[Collected data]
# # # # #

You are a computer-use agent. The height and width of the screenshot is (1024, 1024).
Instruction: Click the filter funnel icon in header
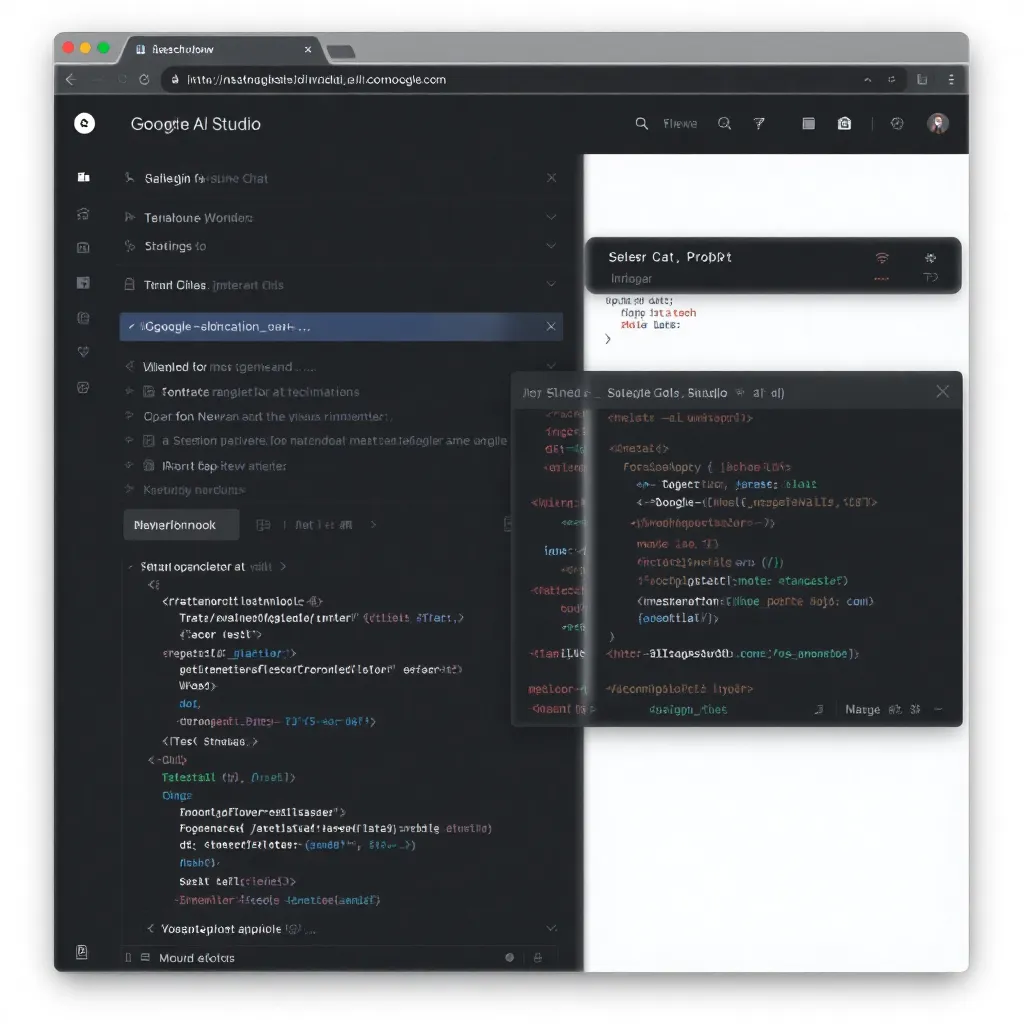759,123
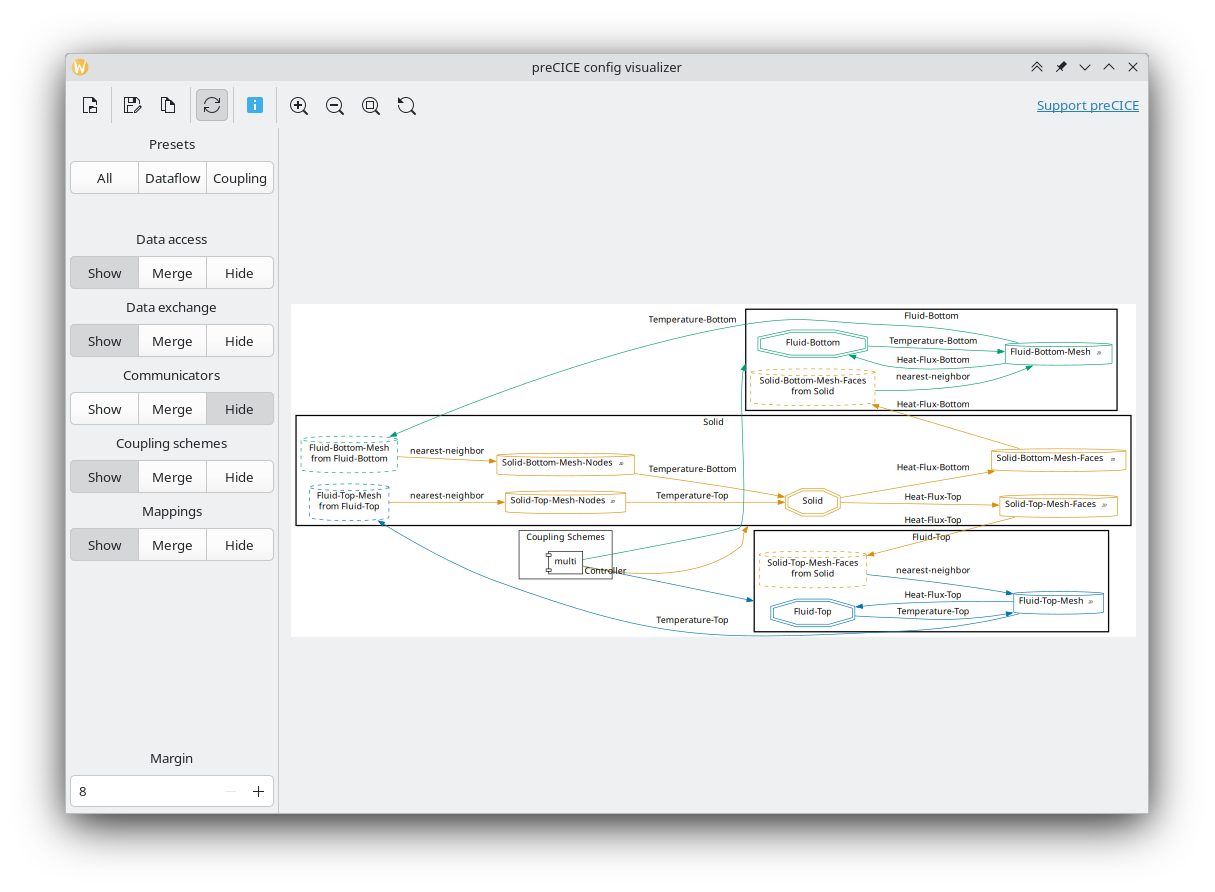Copy the graph to clipboard
This screenshot has height=892, width=1215.
(x=168, y=105)
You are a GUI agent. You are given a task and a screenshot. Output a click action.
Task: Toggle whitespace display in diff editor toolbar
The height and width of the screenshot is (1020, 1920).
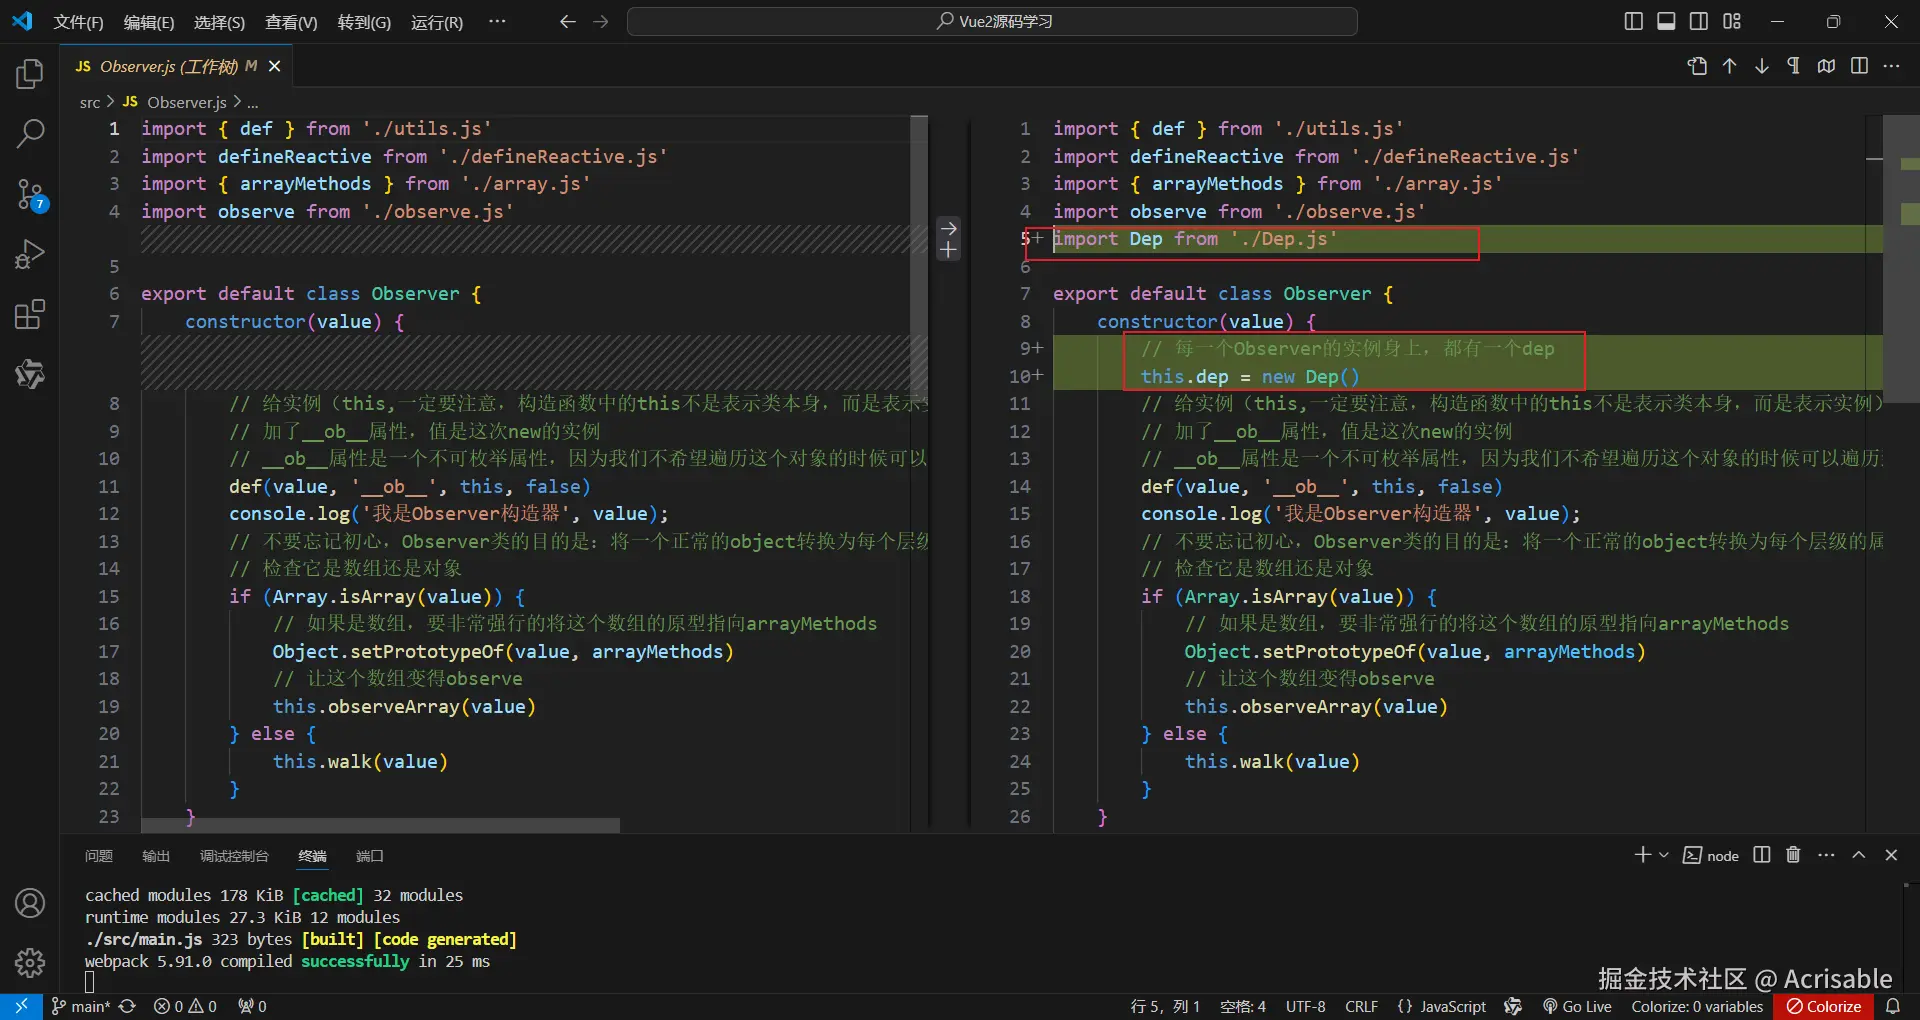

# # # # #

PROMPT
Above are the records; copy them exactly without the pictures.

FINAL ANSWER
You are a computer-use agent. The height and width of the screenshot is (1024, 1024).
Instruction: Click the filter funnel icon in header
759,123
Copy the graph to clipboard
This screenshot has height=892, width=1215.
(x=168, y=105)
You are a GUI agent. You are given a task and a screenshot. Output a click action.
Task: Toggle whitespace display in diff editor toolbar
The height and width of the screenshot is (1020, 1920).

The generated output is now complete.